По учению немоляк, Христа во плоти вовсе не было. И вообще ничего того, о чем пишет Ветхий и Новый Завет, не было; но все это совершается в духовном плане, как аллегория внутренних переживаний. «Все на себя перевожу. Там все обо мне писано, о человеке» (1/457), — говорил хлыст-немоляка о своем способе чтения. Пришвин записывает его диспут со старообрядцем: «Все это было», — говорил старовер, читая сюжет из Писания; «Все это будет всегда», — отвечал сектант. По его мнению, надо всю Библию «перевести на дух», то есть дать ей надлежащую интерпретацию. Действительно, герменевтика немоляк неизбежно приобретала психологический характер. Христос и Антихрист — разные стороны внутреннего человека. Христос означает Дух и Слово, живущие в человеке. Сатана — его плоть, пока она не покорена Христом. Богородица — сам человек (любого пола), потому что он рожает в себе Христа.
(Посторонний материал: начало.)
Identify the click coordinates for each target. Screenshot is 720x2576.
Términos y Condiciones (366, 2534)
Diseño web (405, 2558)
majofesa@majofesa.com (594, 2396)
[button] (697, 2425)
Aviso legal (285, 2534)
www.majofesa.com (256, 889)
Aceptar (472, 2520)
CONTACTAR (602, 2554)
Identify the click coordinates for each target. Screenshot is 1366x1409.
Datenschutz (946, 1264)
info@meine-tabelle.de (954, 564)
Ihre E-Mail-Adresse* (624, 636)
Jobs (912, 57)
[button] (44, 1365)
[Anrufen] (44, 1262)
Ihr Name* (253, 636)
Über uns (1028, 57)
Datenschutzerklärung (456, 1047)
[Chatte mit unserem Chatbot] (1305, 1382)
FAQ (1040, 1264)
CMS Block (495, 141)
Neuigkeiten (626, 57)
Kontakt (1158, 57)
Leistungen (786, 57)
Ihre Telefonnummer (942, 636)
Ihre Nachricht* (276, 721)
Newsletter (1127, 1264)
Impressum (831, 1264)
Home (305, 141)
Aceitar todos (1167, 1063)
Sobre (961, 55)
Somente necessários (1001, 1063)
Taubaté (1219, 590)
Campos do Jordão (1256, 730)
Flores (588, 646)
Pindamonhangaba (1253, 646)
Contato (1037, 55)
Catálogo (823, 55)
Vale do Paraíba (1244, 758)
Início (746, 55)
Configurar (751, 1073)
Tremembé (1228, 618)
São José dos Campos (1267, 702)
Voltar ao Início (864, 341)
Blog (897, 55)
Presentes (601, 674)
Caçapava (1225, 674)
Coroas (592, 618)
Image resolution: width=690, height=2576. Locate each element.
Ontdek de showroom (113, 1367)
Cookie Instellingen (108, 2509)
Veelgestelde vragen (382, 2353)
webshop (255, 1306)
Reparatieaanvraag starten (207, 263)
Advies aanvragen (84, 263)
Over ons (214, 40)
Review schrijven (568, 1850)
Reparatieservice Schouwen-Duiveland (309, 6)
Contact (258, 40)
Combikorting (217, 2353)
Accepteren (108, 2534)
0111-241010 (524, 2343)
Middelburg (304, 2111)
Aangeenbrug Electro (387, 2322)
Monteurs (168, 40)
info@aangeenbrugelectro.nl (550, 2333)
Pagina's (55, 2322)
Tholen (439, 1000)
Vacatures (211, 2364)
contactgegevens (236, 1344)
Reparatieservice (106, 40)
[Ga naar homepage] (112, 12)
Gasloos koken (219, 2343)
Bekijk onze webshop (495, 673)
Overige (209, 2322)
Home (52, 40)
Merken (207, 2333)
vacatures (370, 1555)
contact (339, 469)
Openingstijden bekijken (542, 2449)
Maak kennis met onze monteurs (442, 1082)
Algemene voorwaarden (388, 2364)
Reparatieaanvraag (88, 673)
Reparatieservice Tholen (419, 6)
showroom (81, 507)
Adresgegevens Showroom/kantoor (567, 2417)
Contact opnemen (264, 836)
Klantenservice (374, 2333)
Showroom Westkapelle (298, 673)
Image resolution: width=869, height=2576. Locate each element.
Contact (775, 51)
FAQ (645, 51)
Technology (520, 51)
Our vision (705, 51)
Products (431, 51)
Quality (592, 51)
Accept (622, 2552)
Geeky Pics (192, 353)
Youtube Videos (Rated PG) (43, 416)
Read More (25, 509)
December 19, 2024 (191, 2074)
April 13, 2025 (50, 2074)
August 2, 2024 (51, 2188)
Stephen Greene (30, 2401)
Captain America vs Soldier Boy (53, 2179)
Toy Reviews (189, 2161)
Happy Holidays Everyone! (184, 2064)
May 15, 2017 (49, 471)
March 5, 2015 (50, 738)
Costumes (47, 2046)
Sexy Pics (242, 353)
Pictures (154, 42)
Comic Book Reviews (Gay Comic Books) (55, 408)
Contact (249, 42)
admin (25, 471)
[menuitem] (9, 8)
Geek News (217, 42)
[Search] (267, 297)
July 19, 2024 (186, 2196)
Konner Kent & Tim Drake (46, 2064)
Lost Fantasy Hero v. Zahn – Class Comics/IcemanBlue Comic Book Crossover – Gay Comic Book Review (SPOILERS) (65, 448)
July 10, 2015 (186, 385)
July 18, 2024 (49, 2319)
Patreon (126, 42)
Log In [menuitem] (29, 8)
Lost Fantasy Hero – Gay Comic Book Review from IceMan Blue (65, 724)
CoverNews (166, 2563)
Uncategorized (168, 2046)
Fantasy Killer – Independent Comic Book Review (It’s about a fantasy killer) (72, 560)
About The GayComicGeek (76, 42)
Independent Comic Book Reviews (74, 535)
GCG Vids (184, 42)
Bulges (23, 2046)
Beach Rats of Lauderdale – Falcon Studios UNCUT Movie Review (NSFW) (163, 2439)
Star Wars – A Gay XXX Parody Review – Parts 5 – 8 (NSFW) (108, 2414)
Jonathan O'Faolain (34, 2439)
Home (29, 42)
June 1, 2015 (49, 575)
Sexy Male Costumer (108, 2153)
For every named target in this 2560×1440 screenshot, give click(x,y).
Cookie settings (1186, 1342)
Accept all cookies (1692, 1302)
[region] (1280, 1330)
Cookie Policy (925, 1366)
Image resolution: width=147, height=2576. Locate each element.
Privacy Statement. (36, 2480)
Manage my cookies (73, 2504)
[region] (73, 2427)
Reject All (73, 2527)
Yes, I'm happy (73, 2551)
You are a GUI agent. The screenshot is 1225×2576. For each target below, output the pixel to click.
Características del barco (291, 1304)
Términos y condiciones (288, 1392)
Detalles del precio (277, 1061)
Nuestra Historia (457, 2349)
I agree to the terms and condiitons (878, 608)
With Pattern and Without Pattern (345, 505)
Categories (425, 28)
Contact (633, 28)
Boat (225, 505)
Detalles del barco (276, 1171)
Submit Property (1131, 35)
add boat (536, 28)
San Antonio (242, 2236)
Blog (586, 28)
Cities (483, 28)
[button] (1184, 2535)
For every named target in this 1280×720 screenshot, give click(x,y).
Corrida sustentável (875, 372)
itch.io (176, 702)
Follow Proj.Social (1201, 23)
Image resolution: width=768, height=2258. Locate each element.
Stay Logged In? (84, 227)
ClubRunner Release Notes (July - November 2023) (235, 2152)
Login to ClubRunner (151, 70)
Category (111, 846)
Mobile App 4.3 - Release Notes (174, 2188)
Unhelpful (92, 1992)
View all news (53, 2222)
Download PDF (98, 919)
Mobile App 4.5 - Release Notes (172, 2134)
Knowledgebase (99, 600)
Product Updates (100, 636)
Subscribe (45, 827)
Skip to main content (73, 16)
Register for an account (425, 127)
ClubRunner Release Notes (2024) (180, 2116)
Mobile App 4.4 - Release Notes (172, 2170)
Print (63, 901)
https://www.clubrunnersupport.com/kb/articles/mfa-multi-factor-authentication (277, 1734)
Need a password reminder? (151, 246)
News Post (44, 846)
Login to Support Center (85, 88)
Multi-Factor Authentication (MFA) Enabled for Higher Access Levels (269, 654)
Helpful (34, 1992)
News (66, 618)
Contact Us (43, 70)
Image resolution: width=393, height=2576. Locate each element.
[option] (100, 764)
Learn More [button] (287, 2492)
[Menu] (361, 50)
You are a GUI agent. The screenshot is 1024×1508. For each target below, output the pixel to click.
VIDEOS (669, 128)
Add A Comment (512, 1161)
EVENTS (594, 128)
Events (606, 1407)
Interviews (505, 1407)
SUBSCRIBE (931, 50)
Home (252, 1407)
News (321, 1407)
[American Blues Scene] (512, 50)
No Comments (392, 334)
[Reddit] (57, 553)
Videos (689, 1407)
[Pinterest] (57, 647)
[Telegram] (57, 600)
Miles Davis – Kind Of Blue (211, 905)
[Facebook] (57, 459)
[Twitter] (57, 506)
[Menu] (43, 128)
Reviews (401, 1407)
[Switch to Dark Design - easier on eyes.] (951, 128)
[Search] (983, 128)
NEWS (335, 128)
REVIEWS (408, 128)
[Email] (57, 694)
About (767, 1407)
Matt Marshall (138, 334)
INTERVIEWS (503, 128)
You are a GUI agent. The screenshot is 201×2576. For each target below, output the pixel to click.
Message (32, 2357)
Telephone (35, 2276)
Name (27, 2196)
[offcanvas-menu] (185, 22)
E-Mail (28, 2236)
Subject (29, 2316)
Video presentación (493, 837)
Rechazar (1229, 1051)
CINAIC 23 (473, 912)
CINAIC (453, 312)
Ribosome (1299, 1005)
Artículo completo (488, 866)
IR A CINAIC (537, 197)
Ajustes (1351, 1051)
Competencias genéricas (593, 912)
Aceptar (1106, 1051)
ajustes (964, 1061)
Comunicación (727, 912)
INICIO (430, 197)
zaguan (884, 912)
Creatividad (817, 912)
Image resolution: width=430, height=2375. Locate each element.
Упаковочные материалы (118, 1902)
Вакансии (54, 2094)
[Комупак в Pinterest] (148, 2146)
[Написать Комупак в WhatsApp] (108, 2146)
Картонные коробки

Все это было придумано в древних Керженских лесах (впрочем, к тому времени уже вырубленных) неграмотным мужиком, которому для чтения Библии приходилось нанимать мальчиков. Для Пришвина, в такого рода герметическом чтении и состоял смысл протестантской реформы; но русские сектанты оказываются в его восприятии радикальнее Лютера. В книге о Заволжье Пришвин иллюстрирует эту мысль дискуссией между керженскими немоляками и местными баптистами: протестантский Христос слишком «плотян», считали немоляки. То же они говорили о знакомом им Мережковском.
Как исторически существовавшую общину, секту немоляк впервые описал чиновник и этнограф Владимир Толстой[1673], познакомившийся с ними в середине века среди ссыльных раскольников Закавказского края. По сведениям Толстого, это учение изобрел донской казак-беспоповец Гаврила Зимин; в 1837 году начальство выслало Зимина в Закавказье, где и «открыл» его этнограф. Эти закавказские немоляки в описании Толстого близко напоминают то, что увидел через полвека за Волгой Пришвин[1674]. Но если вера немоляк мало изменилась, то ее интерпретация интеллектуалами претерпела чрезвычайное развитие. С точки зрения Вл. Толстого, немоляки — изуверская секта, рецидив языческого культа. По Пришвину, немоляки проводят новую реформацию внутри раскола, которая параллельна европейской реформации, но идет дальше последней.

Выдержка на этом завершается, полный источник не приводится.